Okay, it’s a “credit where credit’s due” moment for me.  Thomas Friedman’s column yesterday was about how the ChiComs will have to allow social freedoms or will see the progress their country has made come to a halt.  This is from a guy who’s spilled lots of ink expressing his envy of the ability of those very same totalitarians to impose their economic, political and industrial will on their subjects, where we in America have to allow the people to interfere with their betters’ ideas of what we ought to be doing.  So bravo, Mr. Friedman — and welcome (back?) to reality.  Here’s hoping it lasts a while.

One small quibble:  Friedman says this near the end of the piece:

The logic is that all of us are smarter than one of us, and the unique feature of today’s flat world is that you can actually tap the brains and skills of all of us, or at least more people in more places.
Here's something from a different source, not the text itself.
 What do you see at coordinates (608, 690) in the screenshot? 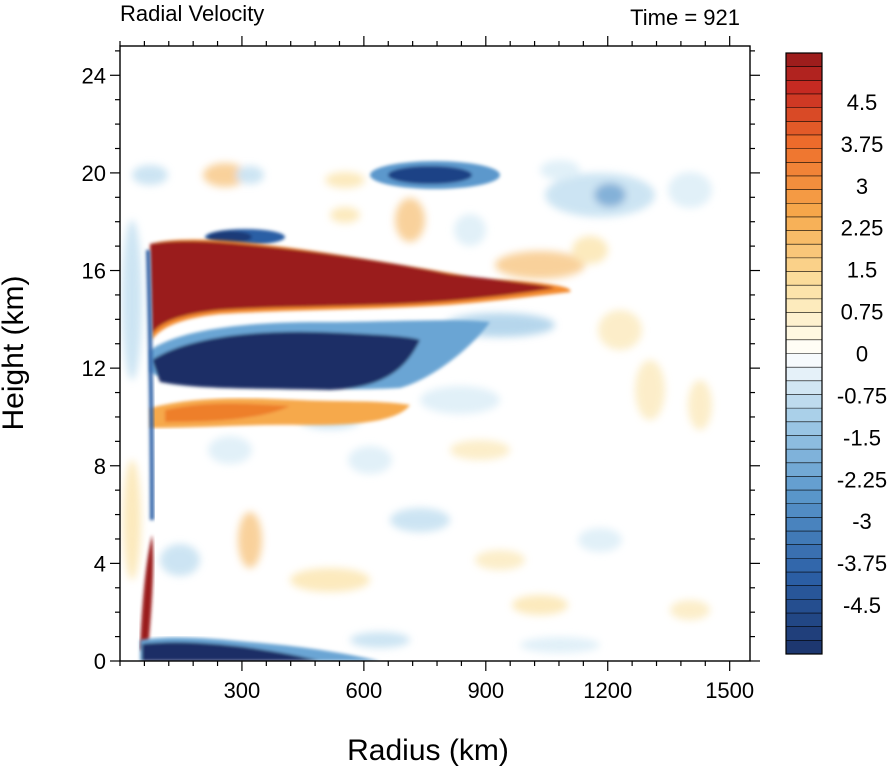
I see `x-tick-label: 1200` at bounding box center [608, 690].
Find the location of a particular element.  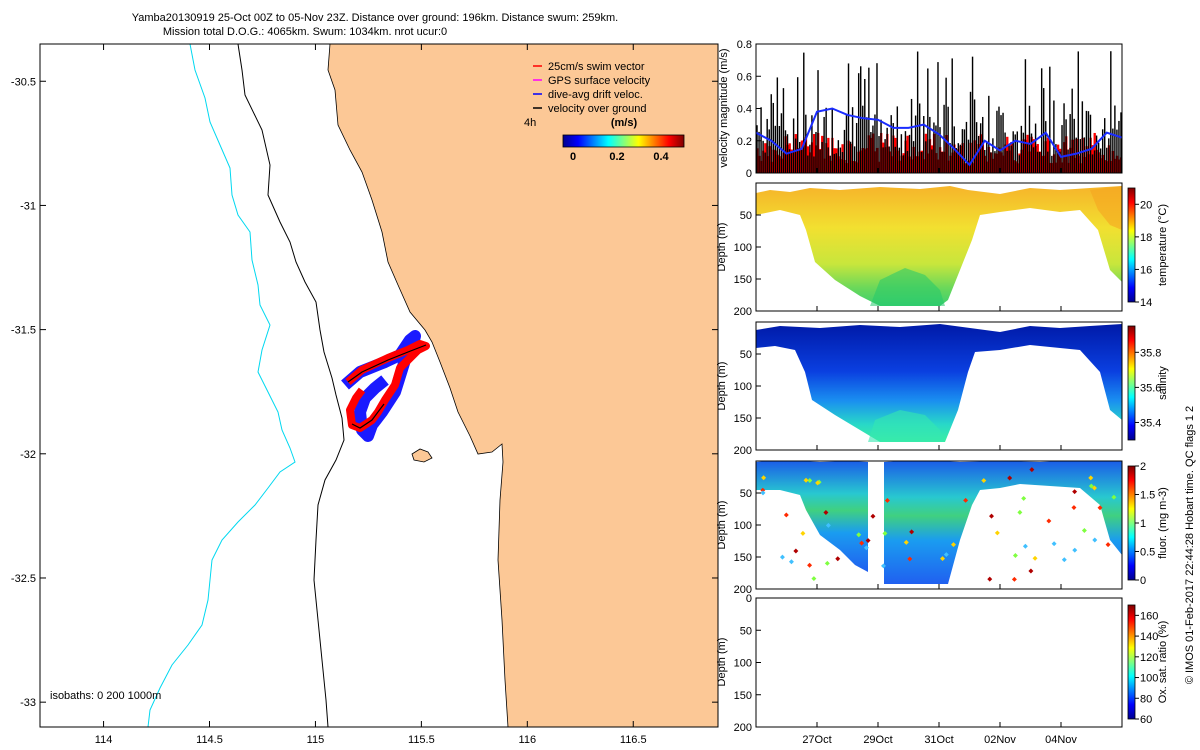

salinity-y-axis: 50 100 150 200 is located at coordinates (748, 403).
Companies and countries that enable that will thrive more than those that don’t.

That first phrase is right on the money, as is the second full sentence.  The balance of the first sentence, a rehash of a major point of his book The World is Flat, isn’t nearly true.  Trouble is, Friedman is hung up on the technology world of innovation and production.  But in older areas of production, trade in both products and capabilities have been around long enough that Robert Torrens and David Ricardo pointed out the benefits of comparative advantage back in the early 1800s.  And of course, I, Pencil is from 1958, so it’s not like distributed knowledge and abilities became some hidden legend.

But those are minor points.  Let me wrap it all up by applauding Thomas Friedman for a change.